_Task prompt_
Please reproduce every one of the following items word for word, with no changes.

_Records for the exercise_
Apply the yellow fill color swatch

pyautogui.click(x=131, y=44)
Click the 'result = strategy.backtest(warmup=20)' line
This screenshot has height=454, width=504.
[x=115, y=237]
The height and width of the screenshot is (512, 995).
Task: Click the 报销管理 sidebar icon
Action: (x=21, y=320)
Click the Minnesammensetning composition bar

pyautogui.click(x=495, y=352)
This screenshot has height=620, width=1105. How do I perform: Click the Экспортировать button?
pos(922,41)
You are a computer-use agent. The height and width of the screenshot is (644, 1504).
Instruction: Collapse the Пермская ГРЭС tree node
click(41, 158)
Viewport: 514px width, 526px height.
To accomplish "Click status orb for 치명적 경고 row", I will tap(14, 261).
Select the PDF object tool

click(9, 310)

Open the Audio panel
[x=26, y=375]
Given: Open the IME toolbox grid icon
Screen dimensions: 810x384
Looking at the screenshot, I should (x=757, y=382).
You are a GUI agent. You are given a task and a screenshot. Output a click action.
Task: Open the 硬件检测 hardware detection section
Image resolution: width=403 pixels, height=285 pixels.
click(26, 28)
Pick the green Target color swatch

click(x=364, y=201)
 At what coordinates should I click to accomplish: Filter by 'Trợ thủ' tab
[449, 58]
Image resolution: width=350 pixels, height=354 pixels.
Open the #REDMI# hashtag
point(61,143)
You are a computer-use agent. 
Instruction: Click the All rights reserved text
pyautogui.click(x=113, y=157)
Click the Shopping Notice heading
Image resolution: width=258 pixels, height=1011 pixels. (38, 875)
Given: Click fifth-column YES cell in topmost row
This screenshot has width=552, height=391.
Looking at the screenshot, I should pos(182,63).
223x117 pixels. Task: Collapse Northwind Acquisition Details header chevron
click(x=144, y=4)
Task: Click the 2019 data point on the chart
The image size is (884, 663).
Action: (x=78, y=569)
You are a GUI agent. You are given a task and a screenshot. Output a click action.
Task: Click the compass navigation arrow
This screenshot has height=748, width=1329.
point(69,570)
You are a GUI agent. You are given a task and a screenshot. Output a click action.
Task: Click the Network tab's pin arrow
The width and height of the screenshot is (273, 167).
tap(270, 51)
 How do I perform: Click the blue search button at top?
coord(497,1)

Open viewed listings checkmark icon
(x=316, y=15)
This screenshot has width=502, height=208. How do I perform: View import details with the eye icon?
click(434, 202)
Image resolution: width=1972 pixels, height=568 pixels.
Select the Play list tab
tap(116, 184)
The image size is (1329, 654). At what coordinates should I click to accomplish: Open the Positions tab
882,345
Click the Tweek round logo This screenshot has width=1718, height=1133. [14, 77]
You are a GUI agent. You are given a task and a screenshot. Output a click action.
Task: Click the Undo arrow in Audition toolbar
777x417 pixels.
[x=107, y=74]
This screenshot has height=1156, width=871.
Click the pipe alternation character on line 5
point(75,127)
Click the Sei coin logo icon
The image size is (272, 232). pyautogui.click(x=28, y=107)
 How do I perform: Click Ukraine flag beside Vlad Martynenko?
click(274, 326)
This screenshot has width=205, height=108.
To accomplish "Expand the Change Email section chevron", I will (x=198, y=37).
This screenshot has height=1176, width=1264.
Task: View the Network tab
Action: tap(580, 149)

_Task answer_
Apply the yellow fill color swatch

pyautogui.click(x=131, y=44)
Click the 'result = strategy.backtest(warmup=20)' line
This screenshot has height=454, width=504.
[x=115, y=237]
The height and width of the screenshot is (512, 995).
Task: Click the 报销管理 sidebar icon
Action: (x=21, y=320)
Click the Minnesammensetning composition bar

pyautogui.click(x=495, y=352)
This screenshot has height=620, width=1105. How do I perform: Click the Экспортировать button?
pos(922,41)
You are a computer-use agent. The height and width of the screenshot is (644, 1504).
Instruction: Collapse the Пермская ГРЭС tree node
click(41, 158)
Viewport: 514px width, 526px height.
To accomplish "Click status orb for 치명적 경고 row", I will tap(14, 261).
Select the PDF object tool

click(9, 310)

Open the Audio panel
[x=26, y=375]
Given: Open the IME toolbox grid icon
Screen dimensions: 810x384
Looking at the screenshot, I should (x=757, y=382).
You are a GUI agent. You are given a task and a screenshot. Output a click action.
Task: Open the 硬件检测 hardware detection section
Image resolution: width=403 pixels, height=285 pixels.
click(26, 28)
Pick the green Target color swatch

click(x=364, y=201)
 At what coordinates should I click to accomplish: Filter by 'Trợ thủ' tab
[449, 58]
Image resolution: width=350 pixels, height=354 pixels.
Open the #REDMI# hashtag
point(61,143)
You are a computer-use agent. 
Instruction: Click the All rights reserved text
pyautogui.click(x=113, y=157)
Click the Shopping Notice heading
Image resolution: width=258 pixels, height=1011 pixels. (38, 875)
Given: Click fifth-column YES cell in topmost row
This screenshot has width=552, height=391.
Looking at the screenshot, I should pos(182,63).
223x117 pixels. Task: Collapse Northwind Acquisition Details header chevron
click(x=144, y=4)
Task: Click the 2019 data point on the chart
The image size is (884, 663).
Action: (x=78, y=569)
You are a GUI agent. You are given a task and a screenshot. Output a click action.
Task: Click the compass navigation arrow
This screenshot has height=748, width=1329.
point(69,570)
You are a GUI agent. You are given a task and a screenshot. Output a click action.
Task: Click the Network tab's pin arrow
The width and height of the screenshot is (273, 167).
tap(270, 51)
 How do I perform: Click the blue search button at top?
coord(497,1)

Open viewed listings checkmark icon
(x=316, y=15)
This screenshot has width=502, height=208. How do I perform: View import details with the eye icon?
click(434, 202)
Image resolution: width=1972 pixels, height=568 pixels.
Select the Play list tab
tap(116, 184)
The image size is (1329, 654). At what coordinates should I click to accomplish: Open the Positions tab
882,345
Click the Tweek round logo This screenshot has width=1718, height=1133. [14, 77]
You are a GUI agent. You are given a task and a screenshot. Output a click action.
Task: Click the Undo arrow in Audition toolbar
777x417 pixels.
[x=107, y=74]
This screenshot has height=1156, width=871.
Click the pipe alternation character on line 5
point(75,127)
Click the Sei coin logo icon
The image size is (272, 232). pyautogui.click(x=28, y=107)
 How do I perform: Click Ukraine flag beside Vlad Martynenko?
click(274, 326)
This screenshot has width=205, height=108.
To accomplish "Expand the Change Email section chevron", I will (x=198, y=37).
This screenshot has height=1176, width=1264.
Task: View the Network tab
Action: tap(580, 149)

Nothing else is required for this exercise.